IPS/ES Cell can Ameliorate the Failing Heart?

Abstract

Great number of patients with a failing heart have only poor prognosis without a heart transplantation all over theworld. Therefore, an innovation of cardiac regeneration therapy is quite necessary for them. ES cells and inducible pluripotent stem (iPS) cells, which have multipotency to postnatal organs, can easily differentiate into beating cardiomyocyte in vitro. However, in vivo situation, they have not yet provided a clinical privilege to cardiovascular patients because of uncontrollable teratoma formation and primitive cardiomyocytes in host myocardium post transplantation. To overcome the future of iPS/ES cells without a milestone that ameliorates a failing heart, iPS and ES cells are quite needed a splendid harmony between differentiated-cardiomyocyte and host myocardium. Furthermore, human iPS cells derived from various somatic cells still have not enough quality to cardiac regeneration accompanied with poorly reprogramming.

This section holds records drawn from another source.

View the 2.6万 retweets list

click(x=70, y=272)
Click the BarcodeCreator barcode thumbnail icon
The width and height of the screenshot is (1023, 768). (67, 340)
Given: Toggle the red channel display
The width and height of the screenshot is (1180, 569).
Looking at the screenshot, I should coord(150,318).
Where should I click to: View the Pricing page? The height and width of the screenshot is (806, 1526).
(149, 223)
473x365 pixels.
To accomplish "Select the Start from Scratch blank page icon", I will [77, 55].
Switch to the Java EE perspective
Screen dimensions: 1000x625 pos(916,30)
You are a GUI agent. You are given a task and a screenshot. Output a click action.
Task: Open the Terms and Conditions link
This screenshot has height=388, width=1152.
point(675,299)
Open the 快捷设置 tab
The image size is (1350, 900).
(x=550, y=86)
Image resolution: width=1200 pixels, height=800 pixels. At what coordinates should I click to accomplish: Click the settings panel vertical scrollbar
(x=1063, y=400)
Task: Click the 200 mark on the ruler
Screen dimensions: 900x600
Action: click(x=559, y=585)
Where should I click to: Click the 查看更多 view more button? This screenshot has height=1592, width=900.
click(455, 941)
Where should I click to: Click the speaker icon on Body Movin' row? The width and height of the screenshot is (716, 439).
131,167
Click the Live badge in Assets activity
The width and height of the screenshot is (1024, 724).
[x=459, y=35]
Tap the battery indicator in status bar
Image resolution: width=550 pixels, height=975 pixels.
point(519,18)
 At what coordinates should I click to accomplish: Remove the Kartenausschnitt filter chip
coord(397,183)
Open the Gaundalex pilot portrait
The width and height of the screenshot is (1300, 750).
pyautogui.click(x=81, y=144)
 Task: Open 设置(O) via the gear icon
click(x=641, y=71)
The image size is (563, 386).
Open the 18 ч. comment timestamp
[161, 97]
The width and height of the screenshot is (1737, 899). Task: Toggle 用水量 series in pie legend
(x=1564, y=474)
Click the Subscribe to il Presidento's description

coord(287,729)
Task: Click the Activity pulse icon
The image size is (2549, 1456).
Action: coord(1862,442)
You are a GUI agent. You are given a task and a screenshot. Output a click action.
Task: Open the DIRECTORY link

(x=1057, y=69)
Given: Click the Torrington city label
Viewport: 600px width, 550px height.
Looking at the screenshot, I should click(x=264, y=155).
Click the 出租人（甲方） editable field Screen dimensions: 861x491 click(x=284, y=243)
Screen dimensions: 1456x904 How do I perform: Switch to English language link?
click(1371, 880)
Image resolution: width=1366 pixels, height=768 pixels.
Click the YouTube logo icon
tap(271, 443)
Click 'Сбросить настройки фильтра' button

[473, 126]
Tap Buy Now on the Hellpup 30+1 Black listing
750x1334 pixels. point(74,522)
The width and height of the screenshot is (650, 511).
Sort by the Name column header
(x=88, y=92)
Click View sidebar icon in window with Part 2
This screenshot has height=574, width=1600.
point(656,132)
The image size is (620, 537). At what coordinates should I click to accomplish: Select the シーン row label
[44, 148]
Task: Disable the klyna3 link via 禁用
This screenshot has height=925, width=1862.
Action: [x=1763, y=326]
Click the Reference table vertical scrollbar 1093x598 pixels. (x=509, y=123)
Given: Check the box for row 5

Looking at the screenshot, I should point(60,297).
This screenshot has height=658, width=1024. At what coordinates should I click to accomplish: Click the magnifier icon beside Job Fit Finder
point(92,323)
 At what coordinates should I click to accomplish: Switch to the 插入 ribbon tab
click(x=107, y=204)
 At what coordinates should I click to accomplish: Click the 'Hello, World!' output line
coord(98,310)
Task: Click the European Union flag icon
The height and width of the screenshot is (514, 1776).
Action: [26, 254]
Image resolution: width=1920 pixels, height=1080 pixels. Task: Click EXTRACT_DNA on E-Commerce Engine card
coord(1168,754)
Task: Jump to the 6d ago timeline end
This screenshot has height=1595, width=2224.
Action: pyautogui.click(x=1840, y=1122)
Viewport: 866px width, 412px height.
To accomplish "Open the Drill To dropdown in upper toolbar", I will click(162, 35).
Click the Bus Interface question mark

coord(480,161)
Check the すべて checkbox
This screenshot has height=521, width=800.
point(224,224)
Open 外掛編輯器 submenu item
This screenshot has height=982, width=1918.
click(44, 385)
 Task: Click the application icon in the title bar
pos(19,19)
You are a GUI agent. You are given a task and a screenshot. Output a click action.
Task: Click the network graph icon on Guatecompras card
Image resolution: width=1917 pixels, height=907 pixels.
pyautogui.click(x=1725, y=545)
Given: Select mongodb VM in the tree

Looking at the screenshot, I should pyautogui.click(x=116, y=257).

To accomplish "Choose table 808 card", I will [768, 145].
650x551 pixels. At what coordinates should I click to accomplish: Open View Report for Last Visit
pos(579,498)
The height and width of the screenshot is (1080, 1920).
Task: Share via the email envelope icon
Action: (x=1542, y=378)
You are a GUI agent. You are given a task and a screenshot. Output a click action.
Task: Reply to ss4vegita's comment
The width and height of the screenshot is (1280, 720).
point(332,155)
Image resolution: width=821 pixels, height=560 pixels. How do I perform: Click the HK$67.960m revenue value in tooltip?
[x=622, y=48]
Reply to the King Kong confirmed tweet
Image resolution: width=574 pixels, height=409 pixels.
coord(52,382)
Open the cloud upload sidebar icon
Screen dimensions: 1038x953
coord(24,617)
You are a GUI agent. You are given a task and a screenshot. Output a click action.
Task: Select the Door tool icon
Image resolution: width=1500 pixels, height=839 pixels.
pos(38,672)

Cardiac stem/progenitor cells existing in cardiac niche can be good candidates for “predetermined elite” cells, predisposed to reprogramming. iPS cells derived from failing heart, e.g. ischemic and non-ischemic cardiomyopathy, will be a powerful tool of disease researching and drug screening. Through a genetic or epigenetic modification of iPS and ES cells, we will be able to discover a reliable route to clinical privilege against a failing heart.